J’ai quitté la France à 18 ans, la tête pleine d’espoir et d’ambition, direction le Royaume-Uni. Pour moi, il représentait un pays d’union, de diversité, de tolérance. Plus proche et moins cher que l’American Dream, aussi. Au-delà, c‘était surtout le frisson enivrant de l’aventure, de l’inconnu et des opportunités à saisir. Ce fut la meilleure décision de ma vie, et qui a fait de moi la femme que je suis aujourd’hui. Cinq ans plus tard, je reste avec ce souvenir, le souvenir de l‘époque où le Royaume-Uni était véritablement uni.

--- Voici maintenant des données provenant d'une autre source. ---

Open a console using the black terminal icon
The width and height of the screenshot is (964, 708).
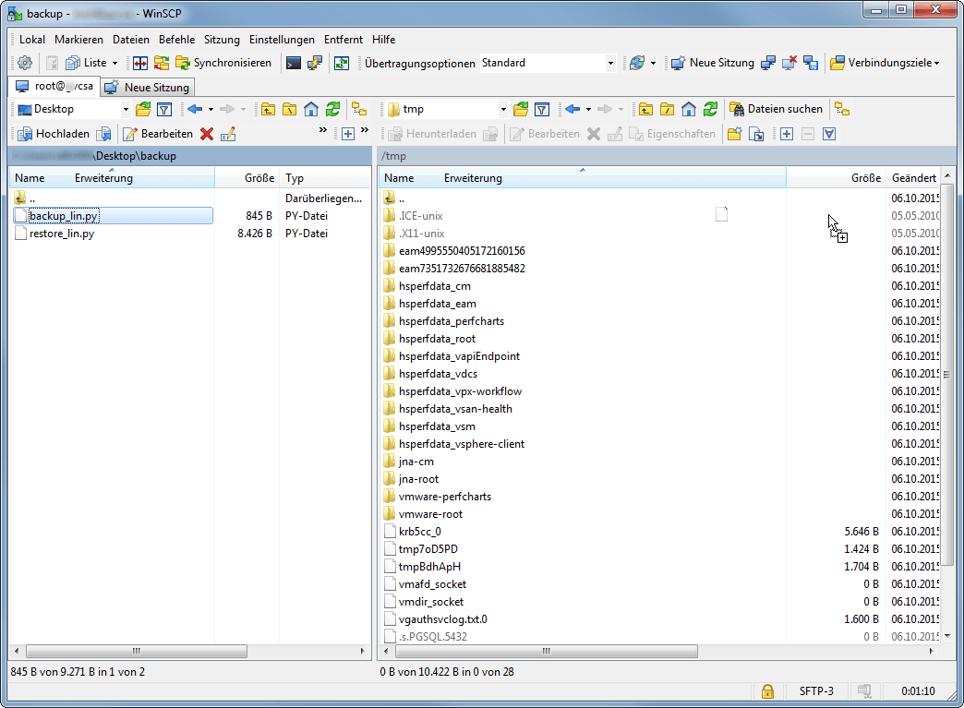pos(295,63)
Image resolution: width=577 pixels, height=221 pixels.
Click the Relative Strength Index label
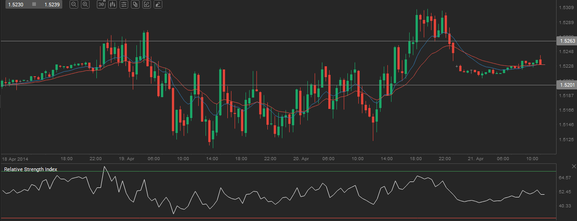31,169

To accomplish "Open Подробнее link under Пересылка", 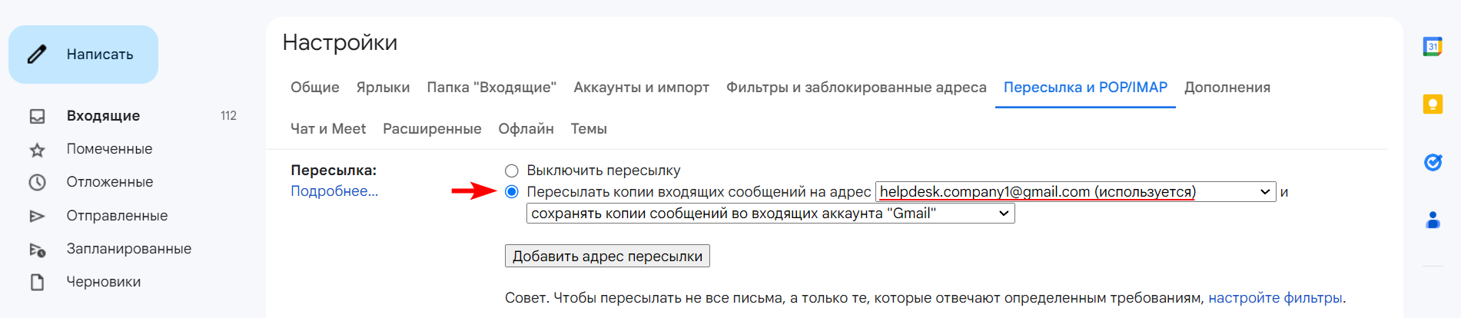I will [334, 191].
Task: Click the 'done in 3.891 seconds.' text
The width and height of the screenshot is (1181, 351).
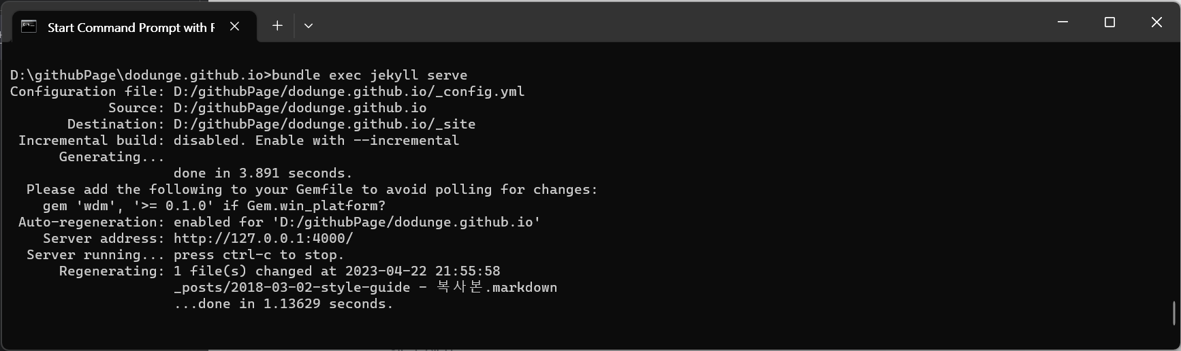Action: [263, 173]
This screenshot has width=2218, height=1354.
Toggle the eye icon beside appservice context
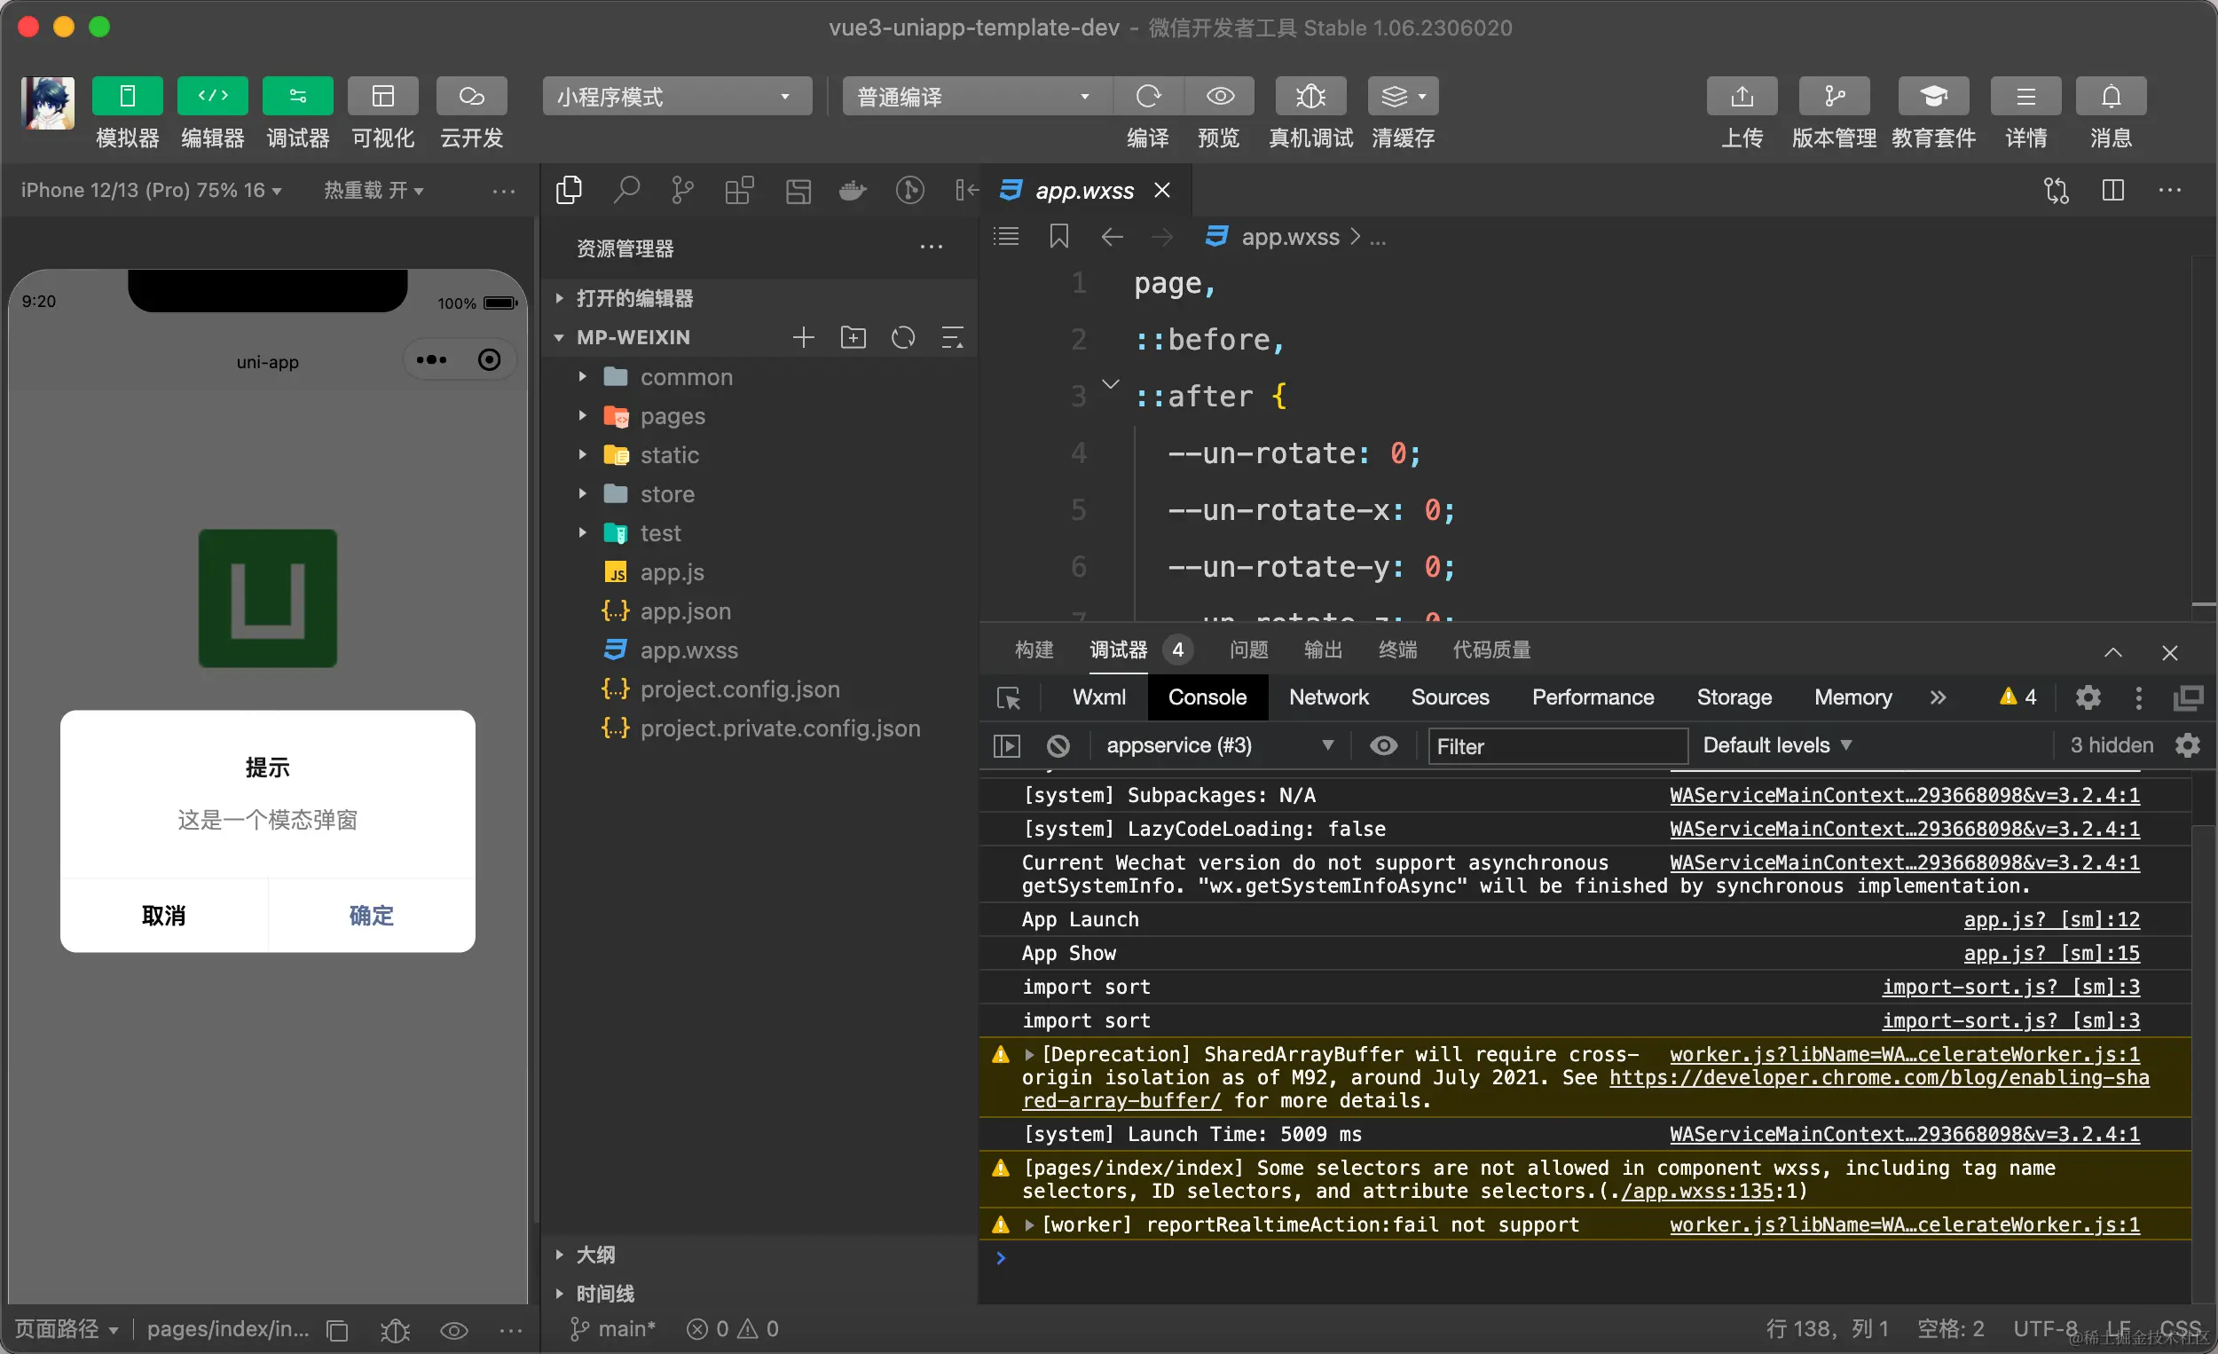point(1384,745)
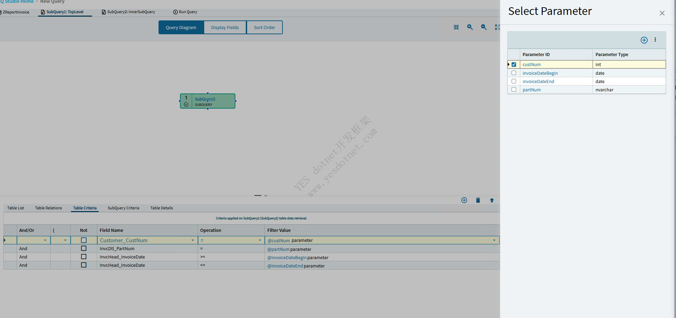
Task: Toggle Not checkbox for InvcDtl_PartNum row
Action: point(83,248)
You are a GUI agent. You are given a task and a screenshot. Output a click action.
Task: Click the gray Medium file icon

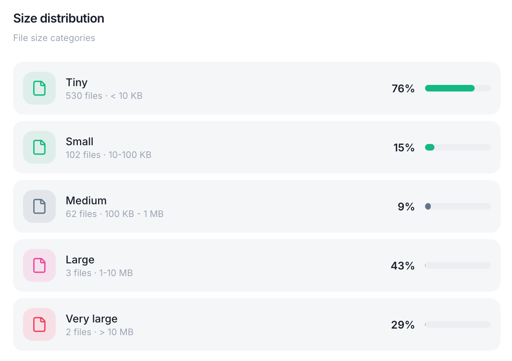[x=39, y=206]
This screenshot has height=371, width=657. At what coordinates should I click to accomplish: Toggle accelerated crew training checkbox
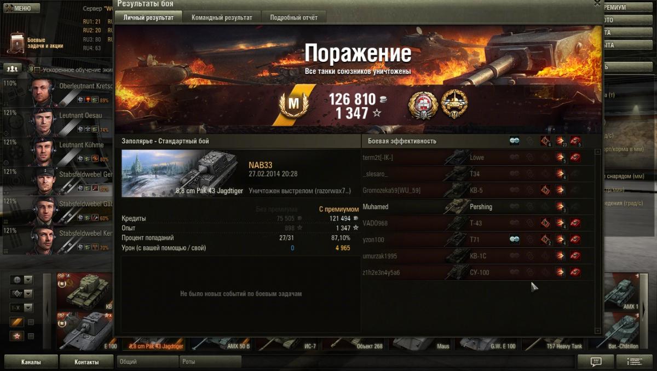37,69
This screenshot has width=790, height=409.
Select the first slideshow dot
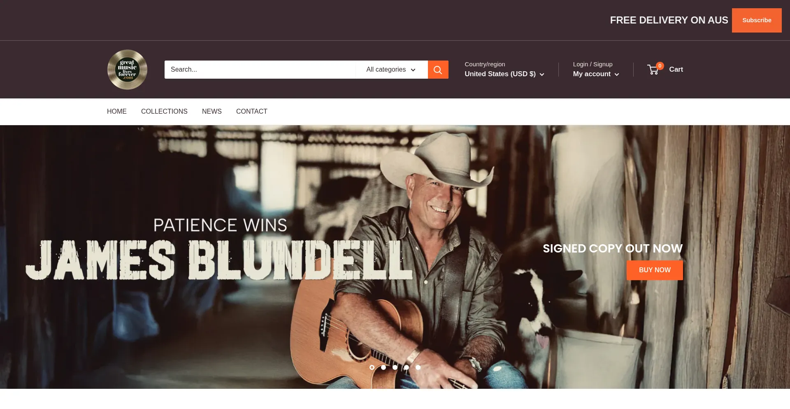[x=372, y=367]

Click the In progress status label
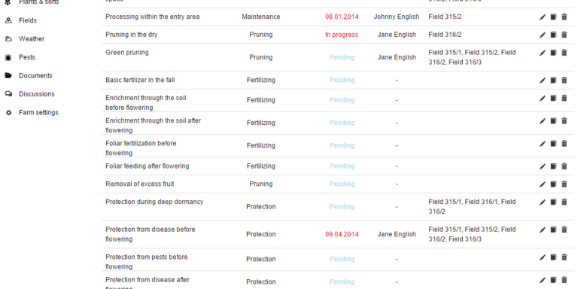point(342,35)
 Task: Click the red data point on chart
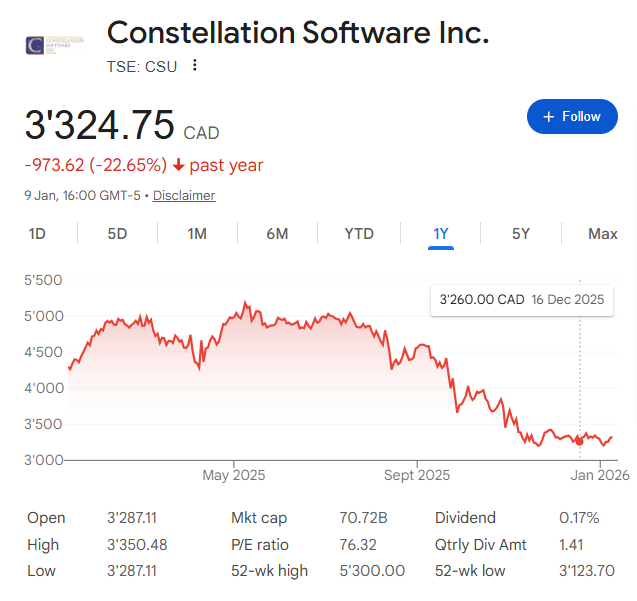579,441
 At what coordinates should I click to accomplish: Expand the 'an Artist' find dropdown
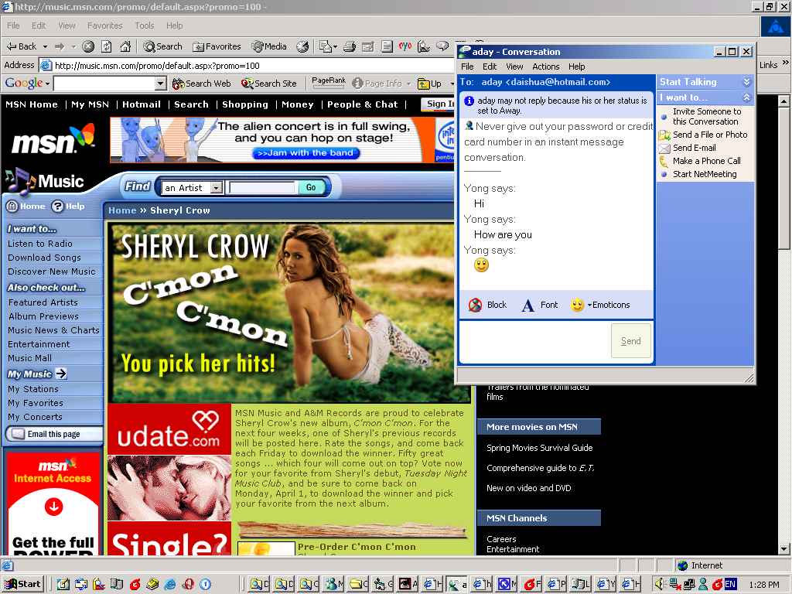tap(216, 188)
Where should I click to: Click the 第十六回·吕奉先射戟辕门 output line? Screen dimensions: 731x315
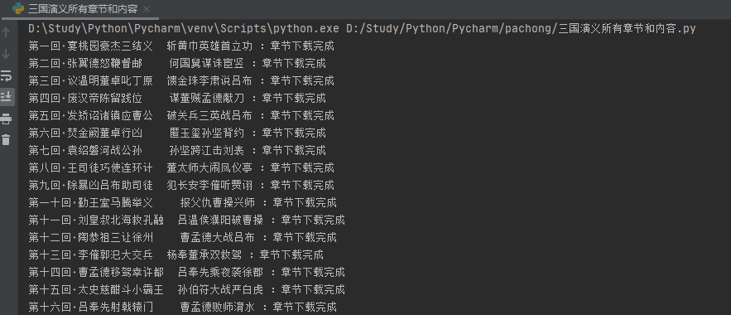point(182,307)
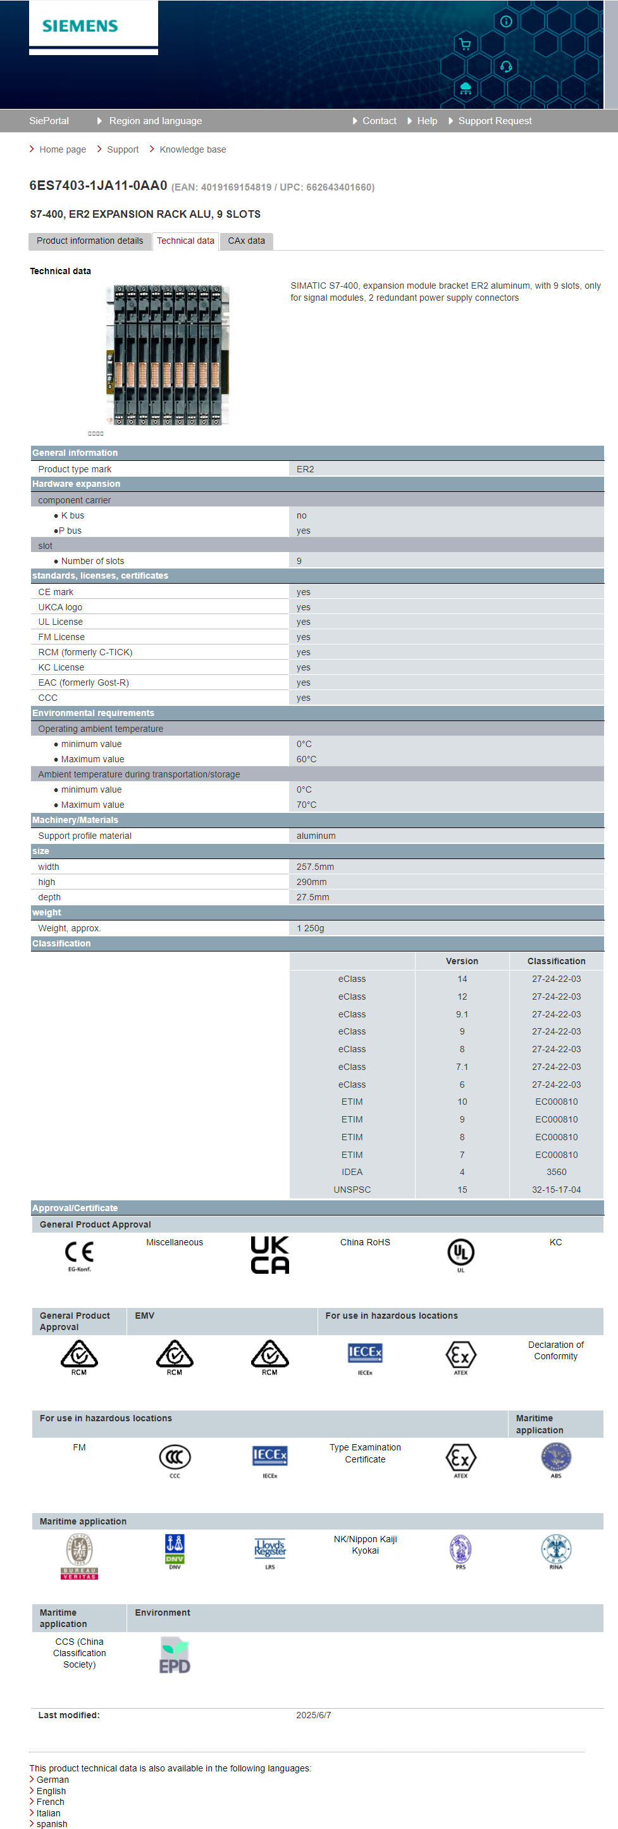Viewport: 618px width, 1829px height.
Task: Open the UKCA certificate logo
Action: tap(270, 1255)
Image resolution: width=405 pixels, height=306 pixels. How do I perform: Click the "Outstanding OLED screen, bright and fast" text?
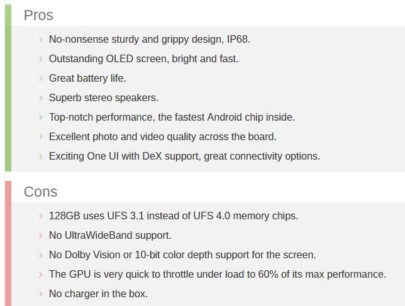tap(143, 59)
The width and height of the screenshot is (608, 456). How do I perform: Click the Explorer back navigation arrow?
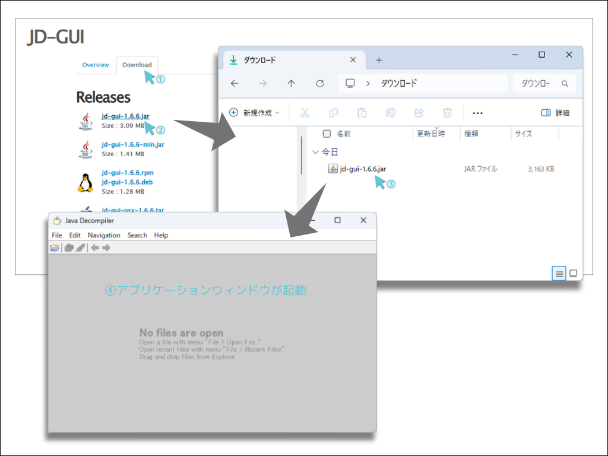(235, 84)
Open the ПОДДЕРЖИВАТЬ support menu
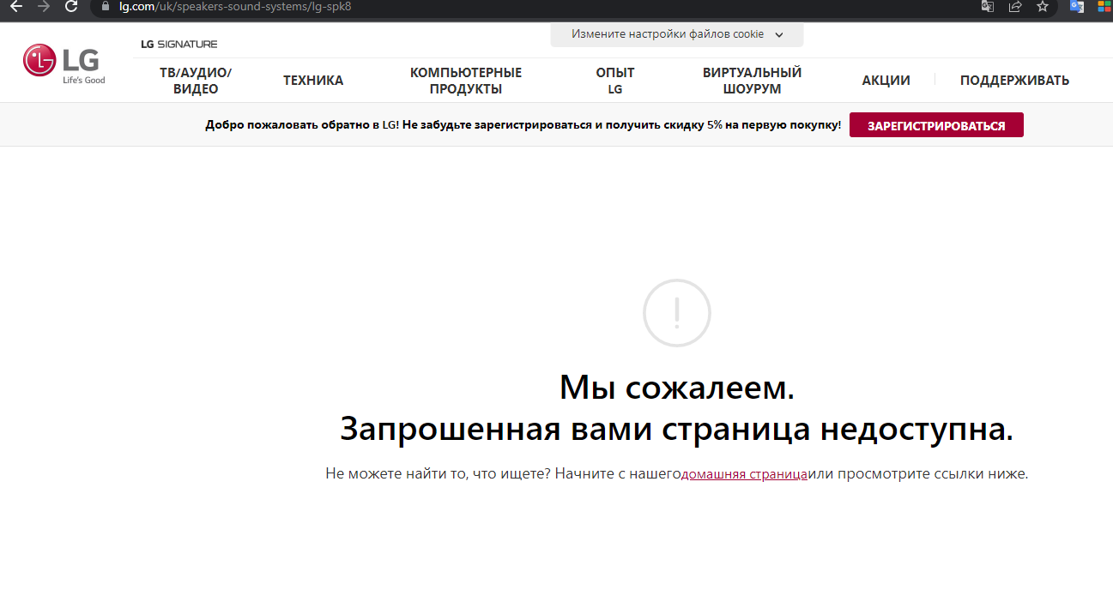Image resolution: width=1113 pixels, height=614 pixels. point(1014,81)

La réalité est que je n’ai pas vu les événements venir. J‘étais tellement naïve. Comment ai-je pu penser que le simple fait de déménager rendrait les choses différentes ? Je comprends maintenant que la condition humaine (digne du roman d’André Malraux) est la même, partout où nous allons. Un rapide coup d‘œil sur les dernières actualités me fera comprendre que ma propre condition, en tant que femme noire – Française oui, mais noire en premier lieu – sera la même partout où j’irai.

J’aurais tellement de choses à dire sur le Brexit, comme le fait que les jeunes se sentent dépouillés de leur avenir par des personnes âgées qui ne connaîtront pas les conséquences de leur vote. Mais si je les énumérais, cet article serait comme toutes les autres diatribes que vous avez pu lire sur le sujet. Pourtant, la réalité est la suivante : je vis dans un pays où 52% des habitants préféreraient que je rentre « chez moi ». Que puis-je dire? Que je souhaite que ces personnes se rendent compte que les immigrants sont la richesse d’un pays ? Que nous ne sommes pas des lions, à l’affût de proies fraîches, leurs emplois ? Je pourrais dire tout cela.

Mais le temps des débats est passé depuis bien longtemps. Le verdict a été rendu et il n’y a rien d’autre que je puisse faire pour les convaincre de la bonne volonté des immigrants et de notre affection profonde pour ce qui était autrefois un pays accueillant. Le verdict a été rendu et c’est comme si ce pays s’était mis la corde au cou, malgré nos cris. Sentence : la mort de l’espoir. Mais comme nous le rappelle Spinoza, « La peur ne peut se passer de l’espoir, et l’espoir de la peur. »

La peur. Propagation rapide, contagieuse comme la peste, elle prive les gens de leur habilité à penser logiquement. La peur semble toujours justifiée. « J’ai peur parce que je suis » ? Descartes aurait sûrement adhéré au principe, mais moi pas. Je refuse de dépeindre l’humanité, la Grande-Bretagne dans ce cas, comme un tableau sombre, sans vie, plein de souffrance et d’incompréhension et rongé par les inquiétudes.
Mais la peur est également le moyen le plus répandu et le plus efficace pour convaincre de commettre des dégâts irréparables. S’il n’y a pas eu de morts suite au référendum, il y a tout de même des victimes, anglaises ou non. Et je ne suis qu’une victime parmi tant d’autres.